Train them and watch them. As long as you can train them to not chase your livestock I&#8217;m sure they will work out. One of them may even have some herding instinct. You would know this by watching. From what you write, It seems they are fitting right in.


----------



## madisonwoods (Jun 22, 2014)

We have a great pyr (Badger), a mixed (Bobbie Sue, she looks like catahoula/aussie), and a pitt (Turbo). We have free range chickens that stay near the house. Without the dogs we'd likely have none. We live in a very remote area of the Ozarks.

Badger is the one who does most of the actual guarding work, but Bobbie Sue has been his companion since he was a puppy and she helps a lot. When Badger goes out to investigate or run something off, she stays closer to the house and works from nearby. She is often the first to alert and Badger will follow up on it. If he's away and she alerts, he comes back to the house. Turbo is about a year old now and it took him longer to start helping, but he does go out on alerts with Badger, but more often stays near the house. He does often alert first, too. It appears that Badger is the "foreman" of the team but they all do work together. 

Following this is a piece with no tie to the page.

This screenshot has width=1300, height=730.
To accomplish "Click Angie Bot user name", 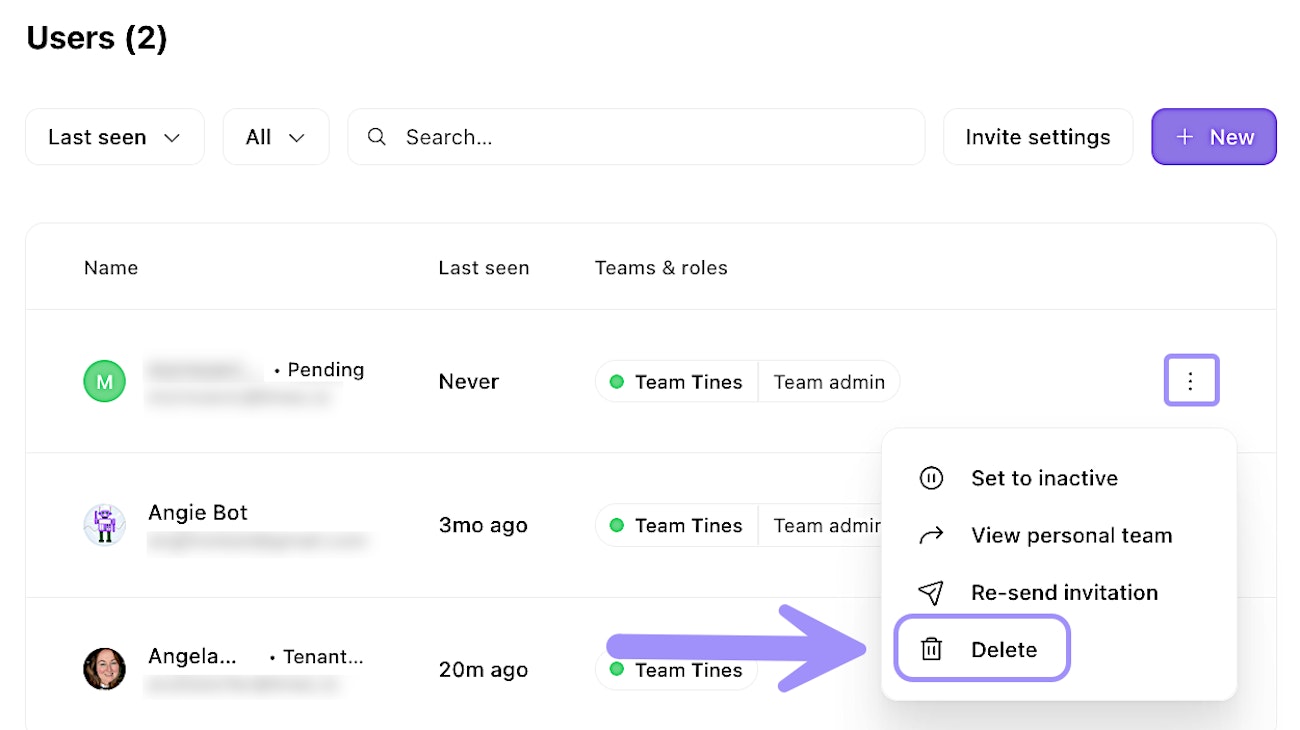I will point(198,513).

I think the other two would be far less effective at guarding without the pyr, so I'll try to always keep a pyr for the main guard. When Bobbie Sue dies (she's 8 now and her health has declined a lot this year), I'll likely replace her with another rescue puppy, which will likely be mixed, but I will steer clear of breeds that instinctively chase birds, like labs or other bird dog mixes. I the past I've had lots of lab mixes and it never seems to work with chickens.


----------



## wiscto (Nov 24, 2014)

Hi Madison. This thread is really interesting to me because it sounds like you mostly keep your animals close to home, and I am dealing with smaller property right now. When Badger alerts, does he range out pretty far? As for the other dogs, is Badger their pack leader? If so, do you think the other dogs would support his guarding habits if he were not dominant, or maybe even if he were too dominant? So either they would ignore him, or feel like he can deal with it on his own? Would definitely appreciate your thoughts.


----------



## madisonwoods (Jun 22, 2014)

wiscto said:


> Hi Madison. This thread is really interesting to me because it sounds like you mostly keep your animals close to home, and I am dealing with smaller property right now. When Badger alerts, does he range out pretty far? As for the other dogs, is Badger their pack leader? If so, do you think the other dogs would support his guarding habits if he were not dominant, or maybe even if he were too dominant? So either they would ignore him, or feel like he can deal with it on his own? Would definitely appreciate your thoughts.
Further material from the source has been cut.